Practical guidelines for quantitatively measuring HX

1) A questionnaire is viable for measuring HX: We repeatedly debated whether a questionnaire was the right choice for evaluating HX. Measuring experience is difficult. Focusing on a particular type of feedback while keeping in mind the overall experience is even more challenging. Through brainstorming and reviewing work around measurement instruments, we were convinced that a well-designed questionnaire can collect systematic data of user emotions and expectations about a system or design. We found participants typically interacted with haptic experience for 5 minutes, with the entire task and questionnaire taking 10 minutes. This suggests that participants can complete a 20-question instrument in less than 5 minutes, suitable for evaluating systems without being too onerous on participants. However, approximately 12% of our survey participants
reported that they did not feel any haptic feedback in the guided task and their responses consisted only of neutral options. Measurement of HX may only be applicable for applications with a prominent haptic feedback component, or when participants direct their attention to the haptics.

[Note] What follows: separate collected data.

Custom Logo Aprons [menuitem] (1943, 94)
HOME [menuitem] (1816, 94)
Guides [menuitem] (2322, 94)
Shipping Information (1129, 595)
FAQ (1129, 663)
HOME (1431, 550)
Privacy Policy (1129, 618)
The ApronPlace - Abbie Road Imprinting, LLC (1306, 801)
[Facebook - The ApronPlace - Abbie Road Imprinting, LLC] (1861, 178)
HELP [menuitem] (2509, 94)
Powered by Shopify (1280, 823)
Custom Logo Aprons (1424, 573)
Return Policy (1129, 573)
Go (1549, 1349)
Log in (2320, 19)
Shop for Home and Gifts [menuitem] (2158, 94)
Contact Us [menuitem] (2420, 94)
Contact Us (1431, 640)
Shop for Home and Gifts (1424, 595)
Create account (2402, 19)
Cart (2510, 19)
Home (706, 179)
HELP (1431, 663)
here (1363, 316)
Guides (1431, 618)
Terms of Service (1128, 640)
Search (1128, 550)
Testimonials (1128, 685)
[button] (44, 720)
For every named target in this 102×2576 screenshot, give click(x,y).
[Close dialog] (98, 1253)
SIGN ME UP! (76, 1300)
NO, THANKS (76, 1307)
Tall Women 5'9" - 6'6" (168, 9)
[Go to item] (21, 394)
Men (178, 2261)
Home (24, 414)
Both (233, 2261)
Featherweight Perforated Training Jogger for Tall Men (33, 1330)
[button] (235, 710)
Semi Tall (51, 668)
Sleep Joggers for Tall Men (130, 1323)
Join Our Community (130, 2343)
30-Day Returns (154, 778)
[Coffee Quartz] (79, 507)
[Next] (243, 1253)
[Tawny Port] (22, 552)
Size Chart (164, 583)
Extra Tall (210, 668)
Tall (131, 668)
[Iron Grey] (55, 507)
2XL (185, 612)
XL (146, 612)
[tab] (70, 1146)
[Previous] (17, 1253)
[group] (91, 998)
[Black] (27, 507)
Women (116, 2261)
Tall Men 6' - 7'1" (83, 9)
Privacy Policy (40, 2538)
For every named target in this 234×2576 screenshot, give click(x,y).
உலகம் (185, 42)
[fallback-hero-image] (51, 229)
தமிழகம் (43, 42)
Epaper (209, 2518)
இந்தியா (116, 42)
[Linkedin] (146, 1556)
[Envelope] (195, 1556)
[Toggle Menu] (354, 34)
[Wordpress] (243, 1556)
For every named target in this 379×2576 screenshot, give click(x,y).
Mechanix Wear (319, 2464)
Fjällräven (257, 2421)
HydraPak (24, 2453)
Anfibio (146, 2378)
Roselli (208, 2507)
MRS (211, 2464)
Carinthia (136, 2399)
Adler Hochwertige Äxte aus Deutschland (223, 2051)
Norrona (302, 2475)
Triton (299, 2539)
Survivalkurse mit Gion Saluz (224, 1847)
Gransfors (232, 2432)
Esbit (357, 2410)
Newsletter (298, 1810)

2) “Haptic feedback” needs to be defined for general participants: We initially referred to the unit measured as “feedback”, in order to keep it generic and simple. However, “feedback” was ambiguous as participants were confused about what feedback we were referring to. We then decided to change it to “haptic feedback” based on the input from experts. This change could potentially make the question- naire difficult to comprehend for novice participants: 57.7% of our survey participants had not heard of the word or unsure of what it means. Thus, we included a simple definition of haptic feedback (as described in Results). We found that defining haptic feedback was necessary to help users understand the items from 82.9% of survey respondents.

3) Not all factors apply in all contexts: In order to build our studies around measuring haptics, we had to provide participants with applications that are experienced as a system, but also have recognizable haptic feedback. For example, watching a haptic ad - which is very similar to watching any video with sounds and visuals. We conducted an initial screening with smartwatches and fitness tracking devices and discovered that not all our constructs may apply to simpler applications, such as a timer or a “step goal reached” alert. Some applications don’t have a real-world equivalent, so “believability”, “realistic” and “convincing” seem irrelevant to the experience, or confusing; one participant interpreted “believable” as believing that the vibration came from their FitBit. Thus, any resulting questionnaire should ideally be designed with sub scales that can be selected depending on the needs of the researcher and the context of the study.